Pick out every line below that contains the word "target" and copy each one. Case counts.

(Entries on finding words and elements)
· · ·

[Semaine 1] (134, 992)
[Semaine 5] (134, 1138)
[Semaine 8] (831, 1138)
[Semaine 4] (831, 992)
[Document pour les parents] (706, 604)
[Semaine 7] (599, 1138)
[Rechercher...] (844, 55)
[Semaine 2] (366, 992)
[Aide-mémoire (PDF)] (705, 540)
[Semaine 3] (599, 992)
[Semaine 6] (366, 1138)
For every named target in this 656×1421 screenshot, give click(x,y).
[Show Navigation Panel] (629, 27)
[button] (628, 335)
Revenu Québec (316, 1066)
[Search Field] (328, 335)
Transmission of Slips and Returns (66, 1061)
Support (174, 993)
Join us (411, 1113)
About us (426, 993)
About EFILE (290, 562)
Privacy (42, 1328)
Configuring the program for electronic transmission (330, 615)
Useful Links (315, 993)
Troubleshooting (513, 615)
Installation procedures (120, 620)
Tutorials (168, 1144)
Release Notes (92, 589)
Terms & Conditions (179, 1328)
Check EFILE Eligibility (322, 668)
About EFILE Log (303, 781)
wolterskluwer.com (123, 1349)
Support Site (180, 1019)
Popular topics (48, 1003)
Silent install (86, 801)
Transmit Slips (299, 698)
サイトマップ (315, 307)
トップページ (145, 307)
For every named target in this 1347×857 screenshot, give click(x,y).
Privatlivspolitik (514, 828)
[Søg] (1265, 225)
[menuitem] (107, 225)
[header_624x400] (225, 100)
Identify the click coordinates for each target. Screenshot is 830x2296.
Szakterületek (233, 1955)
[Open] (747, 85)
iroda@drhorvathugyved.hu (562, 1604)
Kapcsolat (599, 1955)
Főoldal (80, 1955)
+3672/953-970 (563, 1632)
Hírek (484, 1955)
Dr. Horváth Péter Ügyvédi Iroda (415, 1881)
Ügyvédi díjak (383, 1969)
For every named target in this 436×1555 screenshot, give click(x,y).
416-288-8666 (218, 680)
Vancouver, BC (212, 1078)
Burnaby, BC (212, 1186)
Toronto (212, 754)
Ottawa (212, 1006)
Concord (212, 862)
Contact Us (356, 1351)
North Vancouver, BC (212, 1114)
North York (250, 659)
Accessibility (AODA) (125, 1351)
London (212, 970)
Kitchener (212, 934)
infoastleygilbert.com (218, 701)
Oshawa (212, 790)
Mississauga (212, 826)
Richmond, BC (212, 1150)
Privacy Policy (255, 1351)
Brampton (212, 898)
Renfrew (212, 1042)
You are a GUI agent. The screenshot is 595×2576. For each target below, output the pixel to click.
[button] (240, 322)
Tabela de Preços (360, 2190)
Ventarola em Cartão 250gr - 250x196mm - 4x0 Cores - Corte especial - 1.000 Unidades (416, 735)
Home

· · ·

**EXPECTED ANSWER**.
For every named target in this 656×1421 screenshot, give click(x,y).
For every named target in this 1347×857 screenshot, give click(x,y).
Identify the click coordinates for each target. Screenshot is 830x2296.
For every named target in this 436×1555 screenshot, give click(x,y).
You are a GUI agent. The screenshot is 595×2576. For each target below, output the pixel to click.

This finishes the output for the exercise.